Economy & Trade: Foundation for Vietnam-EU Cooperation

2:54:22 PM | 5/15/2006

Vietnam and the European Union (EU) officially set up diplomatic relations in November 1990. The milestone in their bilateral relations was the signing of the framework agreement for cooperation and basic principle formation on July 17, 1995 to boost economic and trade ties between the two sides.
In parallel with political relations, the two sides attach special importance to boosting trade promotion. At present, the EU is the top trade partner of Vietnam. The two sides have granted the most favoured nation (MFN) status to each other. The EU also provides the Generalised System of Preferences (GSP) status for Vietnam. The EU is Vietnam’s largest trade partner, holding 17 per cent of Vietnamese foreign trade revenues. The two-way trade turnover is on the rise year after year. The revenues in 2002 were 20 times higher than those in 1990. The bilateral revenues in 2005 reached 7.4 billion euros, compared with 6.2 billion euros in 2004, up 20 per cent against 2003. Light industrial products, farm produce and aquatic products make up more than 85 per cent of Vietnam’s export values to the EU while the country mainly imports machinery, equipment, chemicals, materials for garment, textile industry, leather, steel, iron, medicines and fertilisers.   

The Vietnam-EU trade ties have developed very well, especially since January 1, 2005 when the EU lifted quotas imposed on Vietnam’s backbone garments and textiles. This means Vietnam has the similar status to other WTO members when exporting its garments and textiles to this union.

At the ASEM 2 meeting held in Hanoi in October 2004, Vietnam and the EU concluded the bilateral negotiations on Vietnam’s entry to the WTO. The EU’s total backing has enabled Vietnam to make breakthroughs in negotiations with other countries. As a full member of the WTO, Vietnam will have a new position in the global economy arena. The implementation of WTO’s rules and principles will put more pressures on Vietnam. Hence, the EU is supporting Vietnam to overcome this difficulty with several specific projects and assistances for the country to form a market economy.

The new cooperative programmes pay more attention to the depth. On September 7, 2006, the conference on implementation of the master scheme and action programme for the relation development between Vietnam and an international large partner – the European Union will be tabled to produce a new vision and bring Vietnam-EU relations to a new high until 2010 and vision to 2015.

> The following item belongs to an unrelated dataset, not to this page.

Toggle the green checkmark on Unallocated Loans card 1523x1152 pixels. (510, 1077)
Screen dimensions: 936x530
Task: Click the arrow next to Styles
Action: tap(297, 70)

The contents of the scheme focus on all-faceted cooperative fields, with the centre being economic and trade ties as this is the foundation to push up and ensure other development cooperation forms. Vietnam regards the EU as a top market and the country consequently will actively boost trade promotions and seek more partners in the coming time to increase the two-way trade. In the short term, Vietnam will focus on exporting farm produce, minerals, labour-intensive consumer goods (garment, footwear, aquatic products, coffee, furniture and handicraft products) to the EU. The nation will increase the percentage of products with high tech contents and gradually develop Vietnamese trademarks for exports to the EU. Meanwhile, it will import advanced technologies and receive technologies, especially IT and biotech, from the EU. The targeted two-way trade will reach US$12.5-13 billion by 2010, including US$7.5-8 billion worth of exports from Vietnam to the EU.